“Italian Re-Evolution: Design in Italian Society in the Eighties”
Museums have generally chosen one of two methodologies for survey exhibitions of contemporary design. In one, the purely esthetic qualities of functional artifacts such as teacups, record players, and chairs are isolated by placing the objects on pedestals or in vitrines as if they were sculptures; alternatively, the design process itself unfolds in displays often including experimental prototypes and tracking initial concept through final execution.
“Italian Re-Evolution: Design in Italian Society in the Eighties” ostensibly proposes a new methodology. Organized by museum director Sebastian J. Adler and guest curator Piero Sartogo, a Roman architect and teacher, the show purports to refocus our understanding of design by examining its manifestations within a sociocultural context. “This is not an exhibition of the Italian way of life, nor of objects,” Sartogo writes in the accompanying catalogue, “but an exhibition of the object-user relationship.” Despite the rhetoric, however, the show actually employs the pedestal-and-vitrine approach, albeit in theatrical guise. In short, this is an exhibition representing the apotheosis of the museum store.
Some 600 objects, from coffee pots and computers to televisions and opera sets, have been arranged in a linear path chronicling the events of a “typical” Italian day. (We know it’s typical because the show is periodically punctuated with demographic charts outlining what percentage of the population drinks its coffee black or owns a car or house, how many minutes are spent eating lunch, and other such data.) This maze is subdivided into 16 exhibition areas defining two categories of events in the life of the day. Work-time activities include: waking up (two alarm clocks and a row of coffee pots and espresso machines), going to work (motor scooters and a Vespacar enhanced by tape-recorded sounds of city traffic), working (a factory conveyor belt lined with manufactured products), shopping (an avenue of store windows displaying fashions, high and low), and so on.
Leisure activities, the second category, include: recreation (rows of running shoes and ski boots on Formica-clad terraces adjacent to an Alfa Romeo sports car), religion (a large window frame housing a bulletproof lectern designed for the Pope), sex (a tufted-leather seduction couch next to a red Ferrari), sports (mannequins dressed in soccer gear, their heads replaced by TV sets and radios broadcasting the World Cup games), and so forth.
That the “meaning” of these design objects truly lies in the sociocultural context of their use is everywhere claimed in the theoretical stance of the catalogue, but everywhere denied by the realities of the museum’s exhibition. They steadfastly remain objects to be looked at, with the standard spare pedestals and Plexiglas vitrines of typical museum shows simply transformed into stage sets. Sometimes the set is realistic, as in a pavilion dining room which might have been plucked whole from an upper-class home, or a shopping street with authentic store-window displays: at other times it is pure surrealism, as in the soccer players with TV heads. And, appropriately, the show ends with models of stage designs for operas performed at La Scala—theatricality in its grandest sense.
These 16 vaunted “exhibition areas” are little more than redesigned housewares, sporting goods, menswear, notions, and lingerie displays—the department store museumized.

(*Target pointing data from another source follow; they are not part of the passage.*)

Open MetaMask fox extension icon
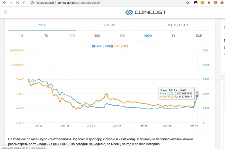[209, 3]
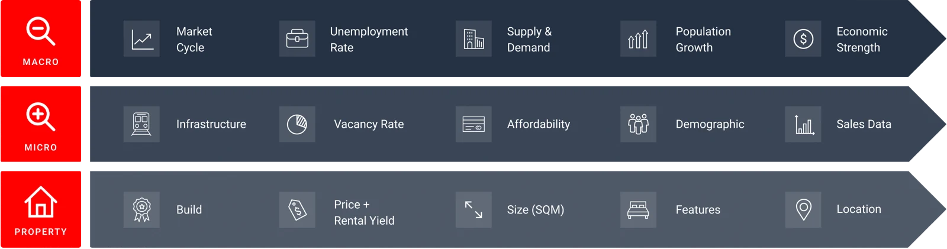Screen dimensions: 947x249
Task: Click the Economic Strength dollar icon
Action: point(803,39)
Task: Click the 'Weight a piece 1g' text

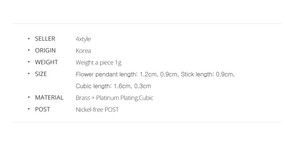Action: (98, 63)
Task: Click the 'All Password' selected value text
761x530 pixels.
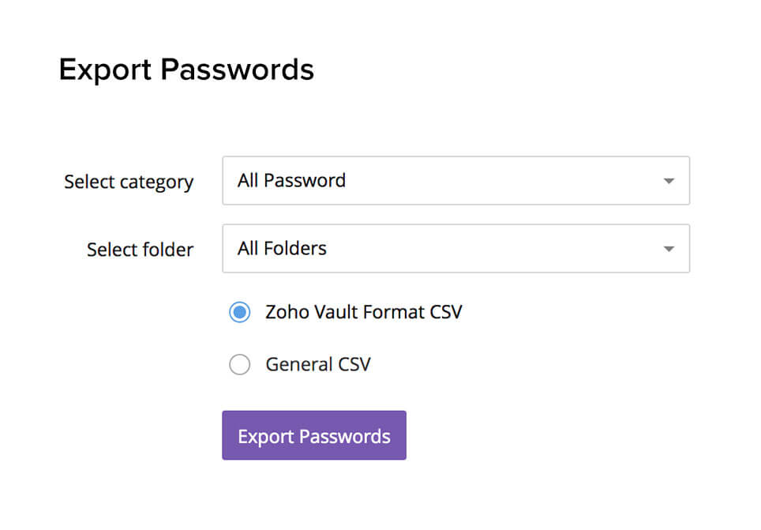Action: coord(291,181)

Like a department store display the exhibition, with its “look but don’t touch” insistence on the primacy of “the object-user relationship,” seductively posits a dream-world for the viewer. What it establishes most strongly is a sense of desire whose fulfillment can only be approached if we actually use the product. To use it, of course, we first must buy it.
The true nature of “the object-user relationship” could be most accurately described as commercialism—the very “ism” of contemporary design. A straightforward exegesis of that fact might have legitimized this show. Product display—the interface between the manufactured object and the potential buyer—is a crucial component of commercialism, and in the museum context translates quite easily into installation design. Indeed, for “Italian Re-Evolution” the show itself is the design object and the museum visitor the user, making the entire undertaking a most authentic example of the “object-user” relationship for the ’80s.
This show’s theatrical installation is marked by elegance, sly wit, drama, aural effects, elaborateness, a collage of seemingly contradictory modes, and surface illusion; stylistically it’s clearly mannerist. None of this, however, is presented to the viewer/user as the focus of the exhibition object. Instead, our attention is deflected toward an unknowable “relationship” between these consumer goods and the culture that uses them. Indeed, the duplicity of this attitude is what is most disturbing about the show. With the full support of a contemporary art museum, it’s as if design in Italian society in the 80s were playfully shouting. “Look over there!” While you’re looking, your pocket is being picked.